[Items from a data source]

=== Section Start ===

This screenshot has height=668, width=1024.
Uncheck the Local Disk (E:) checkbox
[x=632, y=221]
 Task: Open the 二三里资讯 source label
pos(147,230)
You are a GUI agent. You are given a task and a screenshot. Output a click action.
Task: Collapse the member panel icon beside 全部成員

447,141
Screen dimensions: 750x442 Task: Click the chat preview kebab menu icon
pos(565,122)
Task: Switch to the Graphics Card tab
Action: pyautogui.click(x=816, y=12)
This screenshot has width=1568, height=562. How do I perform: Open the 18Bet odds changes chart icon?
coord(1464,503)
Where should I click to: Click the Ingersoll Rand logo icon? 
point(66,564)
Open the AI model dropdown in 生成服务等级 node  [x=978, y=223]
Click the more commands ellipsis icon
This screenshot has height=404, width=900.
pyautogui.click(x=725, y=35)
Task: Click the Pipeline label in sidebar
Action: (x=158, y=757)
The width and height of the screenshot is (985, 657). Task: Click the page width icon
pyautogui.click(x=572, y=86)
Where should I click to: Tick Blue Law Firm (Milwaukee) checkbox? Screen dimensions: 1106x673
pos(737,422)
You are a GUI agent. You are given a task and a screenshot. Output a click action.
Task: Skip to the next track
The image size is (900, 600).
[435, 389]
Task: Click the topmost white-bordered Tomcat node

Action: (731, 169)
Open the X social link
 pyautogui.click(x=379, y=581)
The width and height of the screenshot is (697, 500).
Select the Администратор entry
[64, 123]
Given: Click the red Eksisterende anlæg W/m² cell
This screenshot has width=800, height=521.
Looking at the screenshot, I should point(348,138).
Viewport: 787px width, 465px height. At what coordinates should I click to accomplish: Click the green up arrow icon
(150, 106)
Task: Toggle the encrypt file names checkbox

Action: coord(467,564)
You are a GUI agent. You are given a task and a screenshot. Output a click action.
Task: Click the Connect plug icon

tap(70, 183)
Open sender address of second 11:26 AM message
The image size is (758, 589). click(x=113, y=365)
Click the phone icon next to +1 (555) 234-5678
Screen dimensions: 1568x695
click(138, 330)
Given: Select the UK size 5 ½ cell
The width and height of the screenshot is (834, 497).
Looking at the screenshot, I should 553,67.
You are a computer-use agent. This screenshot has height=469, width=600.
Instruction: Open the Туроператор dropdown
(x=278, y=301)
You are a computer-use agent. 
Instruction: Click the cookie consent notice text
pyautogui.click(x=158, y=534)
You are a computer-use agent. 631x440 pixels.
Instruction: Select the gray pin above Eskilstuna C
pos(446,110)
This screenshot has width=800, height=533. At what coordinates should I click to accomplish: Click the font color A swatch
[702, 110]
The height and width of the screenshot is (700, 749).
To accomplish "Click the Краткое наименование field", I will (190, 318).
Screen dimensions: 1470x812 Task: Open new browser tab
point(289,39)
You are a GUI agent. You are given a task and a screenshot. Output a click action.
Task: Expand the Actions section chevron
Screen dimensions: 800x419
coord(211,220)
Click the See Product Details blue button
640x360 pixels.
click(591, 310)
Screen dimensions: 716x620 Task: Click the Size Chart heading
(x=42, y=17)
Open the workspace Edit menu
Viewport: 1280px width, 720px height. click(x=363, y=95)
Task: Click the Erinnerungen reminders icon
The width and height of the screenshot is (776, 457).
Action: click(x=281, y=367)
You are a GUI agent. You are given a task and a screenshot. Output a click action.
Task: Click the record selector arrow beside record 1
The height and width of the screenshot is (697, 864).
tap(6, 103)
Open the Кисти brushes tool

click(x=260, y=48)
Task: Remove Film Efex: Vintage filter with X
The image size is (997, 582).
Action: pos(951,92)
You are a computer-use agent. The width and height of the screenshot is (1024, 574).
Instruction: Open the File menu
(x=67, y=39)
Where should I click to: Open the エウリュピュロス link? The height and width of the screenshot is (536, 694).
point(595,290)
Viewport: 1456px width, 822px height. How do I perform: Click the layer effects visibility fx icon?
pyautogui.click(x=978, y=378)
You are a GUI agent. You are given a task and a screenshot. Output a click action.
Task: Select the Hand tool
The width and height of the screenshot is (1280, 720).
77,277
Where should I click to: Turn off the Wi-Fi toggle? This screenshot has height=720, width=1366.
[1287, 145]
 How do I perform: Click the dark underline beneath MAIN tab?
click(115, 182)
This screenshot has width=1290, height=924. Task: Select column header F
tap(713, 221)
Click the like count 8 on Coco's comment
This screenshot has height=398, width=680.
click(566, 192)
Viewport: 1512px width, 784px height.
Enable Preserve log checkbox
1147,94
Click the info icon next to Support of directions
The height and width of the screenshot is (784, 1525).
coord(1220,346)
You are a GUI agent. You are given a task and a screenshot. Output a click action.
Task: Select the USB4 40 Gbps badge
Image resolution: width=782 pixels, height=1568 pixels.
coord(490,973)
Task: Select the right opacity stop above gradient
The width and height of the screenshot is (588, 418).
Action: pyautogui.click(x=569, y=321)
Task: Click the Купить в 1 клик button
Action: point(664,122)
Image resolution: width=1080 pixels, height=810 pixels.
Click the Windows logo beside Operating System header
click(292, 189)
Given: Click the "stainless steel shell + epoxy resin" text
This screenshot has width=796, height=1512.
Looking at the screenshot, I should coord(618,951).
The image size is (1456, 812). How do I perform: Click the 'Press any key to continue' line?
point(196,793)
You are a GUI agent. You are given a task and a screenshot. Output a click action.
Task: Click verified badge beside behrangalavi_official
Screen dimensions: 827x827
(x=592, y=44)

=== Section End ===

**Your instructions**. Filter the entries above down to the lines containing the word "badge".

**Answer box**.
Task: Select the USB4 40 Gbps badge
Task: Click verified badge beside behrangalavi_official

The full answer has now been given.